Extracted material ->
----------------

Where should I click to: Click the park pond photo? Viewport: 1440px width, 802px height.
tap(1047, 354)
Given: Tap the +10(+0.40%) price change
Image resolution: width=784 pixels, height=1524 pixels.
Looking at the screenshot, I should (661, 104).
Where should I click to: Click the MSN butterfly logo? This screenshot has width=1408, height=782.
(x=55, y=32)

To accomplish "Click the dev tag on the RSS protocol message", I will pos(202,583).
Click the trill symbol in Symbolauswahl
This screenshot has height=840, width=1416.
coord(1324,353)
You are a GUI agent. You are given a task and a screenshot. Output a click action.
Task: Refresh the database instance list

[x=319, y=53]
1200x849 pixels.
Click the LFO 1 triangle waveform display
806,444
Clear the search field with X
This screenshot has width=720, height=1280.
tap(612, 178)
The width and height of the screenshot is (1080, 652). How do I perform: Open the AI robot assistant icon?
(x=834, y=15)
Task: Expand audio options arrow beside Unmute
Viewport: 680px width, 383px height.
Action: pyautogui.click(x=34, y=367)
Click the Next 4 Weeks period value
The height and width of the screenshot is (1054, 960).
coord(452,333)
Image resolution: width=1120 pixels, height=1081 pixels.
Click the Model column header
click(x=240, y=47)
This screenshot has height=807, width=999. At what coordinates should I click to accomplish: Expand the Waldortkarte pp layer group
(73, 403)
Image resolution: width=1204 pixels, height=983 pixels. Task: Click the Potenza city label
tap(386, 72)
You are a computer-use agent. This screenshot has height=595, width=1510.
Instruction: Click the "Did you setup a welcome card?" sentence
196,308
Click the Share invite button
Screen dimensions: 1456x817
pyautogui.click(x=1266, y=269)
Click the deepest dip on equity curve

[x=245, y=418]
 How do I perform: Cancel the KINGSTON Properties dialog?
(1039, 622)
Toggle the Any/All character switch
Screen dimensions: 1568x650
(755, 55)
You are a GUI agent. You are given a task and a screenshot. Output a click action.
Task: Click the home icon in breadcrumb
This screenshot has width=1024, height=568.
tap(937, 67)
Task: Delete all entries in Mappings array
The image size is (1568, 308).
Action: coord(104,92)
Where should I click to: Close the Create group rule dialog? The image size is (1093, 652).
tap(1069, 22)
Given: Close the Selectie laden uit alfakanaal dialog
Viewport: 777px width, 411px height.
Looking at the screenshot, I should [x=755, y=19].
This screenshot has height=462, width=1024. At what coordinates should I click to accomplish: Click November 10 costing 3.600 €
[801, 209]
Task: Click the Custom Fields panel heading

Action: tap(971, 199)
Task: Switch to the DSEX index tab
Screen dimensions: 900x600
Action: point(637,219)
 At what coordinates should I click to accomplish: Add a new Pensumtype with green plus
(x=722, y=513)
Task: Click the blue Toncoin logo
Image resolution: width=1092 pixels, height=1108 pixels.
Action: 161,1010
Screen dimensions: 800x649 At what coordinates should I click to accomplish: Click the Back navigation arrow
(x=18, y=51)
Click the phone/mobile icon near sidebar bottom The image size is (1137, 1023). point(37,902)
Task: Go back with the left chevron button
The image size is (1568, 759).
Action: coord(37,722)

----------------

Exercise aim ->
Only the lines above from the one with "This screenshot has height=462, width=1024." through the one with "Task: Go back with the left chevron button" should be duplicated, character for character.

Task result ->
This screenshot has height=462, width=1024. At what coordinates should I click to accomplish: Click November 10 costing 3.600 €
[801, 209]
Task: Click the Custom Fields panel heading

Action: tap(971, 199)
Task: Switch to the DSEX index tab
Screen dimensions: 900x600
Action: point(637,219)
 At what coordinates should I click to accomplish: Add a new Pensumtype with green plus
(x=722, y=513)
Task: Click the blue Toncoin logo
Image resolution: width=1092 pixels, height=1108 pixels.
Action: 161,1010
Screen dimensions: 800x649 At what coordinates should I click to accomplish: Click the Back navigation arrow
(x=18, y=51)
Click the phone/mobile icon near sidebar bottom The image size is (1137, 1023). point(37,902)
Task: Go back with the left chevron button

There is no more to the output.